Pennsylvania legislators seek change in charter school funding
Local school officials have complained for years that charter schools siphon money from public school districts when students leave them to attend the alternative public schools.
State lawmakers expect to enact changes this fall in the funding formula for charter schools, along with measures to add greater accountability.
In late September, the state House passed a charter school reform bill that calls for tying funding directly to the cost of educating a child. A similar bill is in the state Senate Education Committee and could be sent to the floor for a vote this fall, said Casey Long, a spokesman for Senate President Pro Tempore Joseph Scarnati, R-Jefferson.
“We believe there is broad-based support to reform charter school funding and oversight,” Long said. “But work needs to be done to come to some agreement on how that should be done.”
Other issues include pension contributions, monitoring of academic achievement and teacher evaluation systems.
Calls to increase oversight of charter schools increased with the indictment in August of Nicholas Trombetta, the founder of the Midland-based PA Cyber charter school.
Trombetta, 58, of East Liverpool, Ohio, has pleaded not guilty to charges claiming he used the state's largest cyber-charter school to skim $1 million for himself.
A portion of the House bill, which passed by a 133-62 vote, addresses concerns school districts have raised about the formula used to channel taxpayer funding to cyber charter schools.
“Under the current system, the majority of the subsidy the state pays us for each student in our district follows the child when they withdraw and enroll in a charter school,” said Alan N. Johnson, acting superintendent of the Woodland Hills School District.
The loss of funding is particularly frustrating when a child attends a cyber charter school.
“It shouldn't cost as much to educate a child who is at home attending classes by computer as it does to teach students in a classroom,” Johnson said. “When a child leaves to attend a charter school, our costs don't go down significantly because we still have to pay for buildings, utilities, staff and programs for all the remaining students. So it's really a matter of fairness.”
The House bill calls for the establishment of a Charter School Funding Commission to develop a funding formula based on the actual cost of educating a child, according to state Rep. Mike Turzai, R-Bradford Woods, the House majority leader.
Patricia Rosetti, CEO of the PA Distance Learning cyber charter school, said she would have “no problem” moving to a formula that uses actual costs to determine state funding.
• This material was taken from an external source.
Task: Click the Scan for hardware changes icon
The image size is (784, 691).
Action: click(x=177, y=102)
“We spend every dollar we get, and I'd be happy to show the state exactly where the money is going,” she said.
But simply hiking the percentage of the state subsidy that a local district keeps would hurt students, she said.
“It's a misconception that we have significantly lower costs than traditional schools,” Rosetti said. “The bulk of our budget is for staff, and we try to maintain a 17 to 1 student-to-teacher ratio,” she said. “So if we get less money, we would have to consider increasing class size and reducing the programs we offer.”
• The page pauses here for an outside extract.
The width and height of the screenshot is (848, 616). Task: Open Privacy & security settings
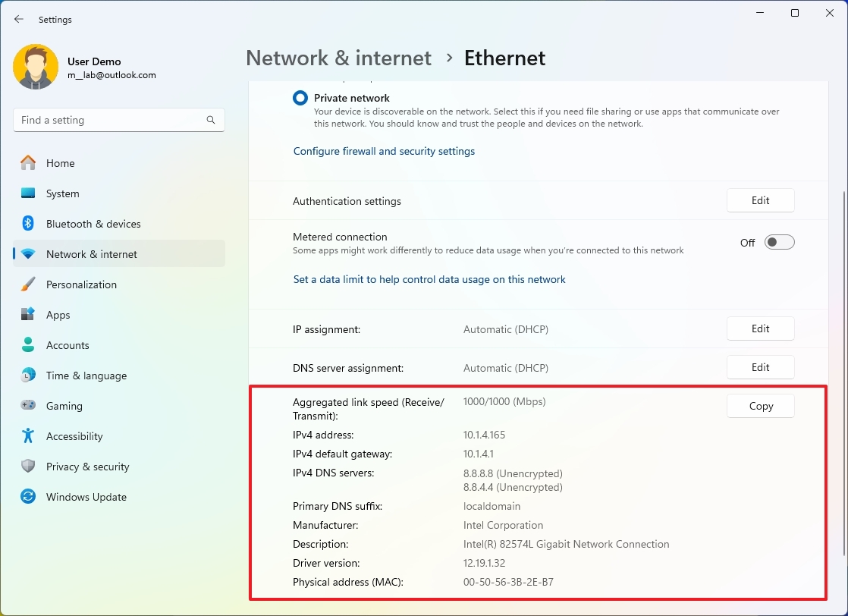[87, 467]
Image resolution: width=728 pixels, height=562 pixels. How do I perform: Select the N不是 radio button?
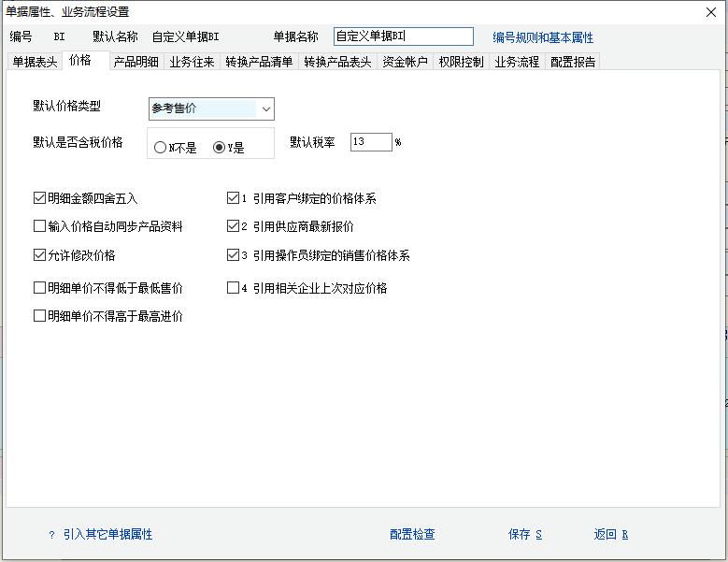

School districts retain about 20 percent of the per-pupil state subsidy when a student leaves to attend a charter school, according to Tim Eller, a spokesman for the state Department of Education.
State Auditor General Eugene DePasquale, who has been pushing for charter school reform, said increasing the amount the local district can keep would be “the easy answer.”
“The harder answer — but the right one — is to do the work needed to determine what a charter school's actual costs are,” he said. “Some schools would get less and others more, but it would be fair.”
Eller said Gov. Tom Corbett “generally supports” comprehensive reforms for charter schools “as long as they balance the ability to provide quality options for students and ensure that charter schools remain competitive.”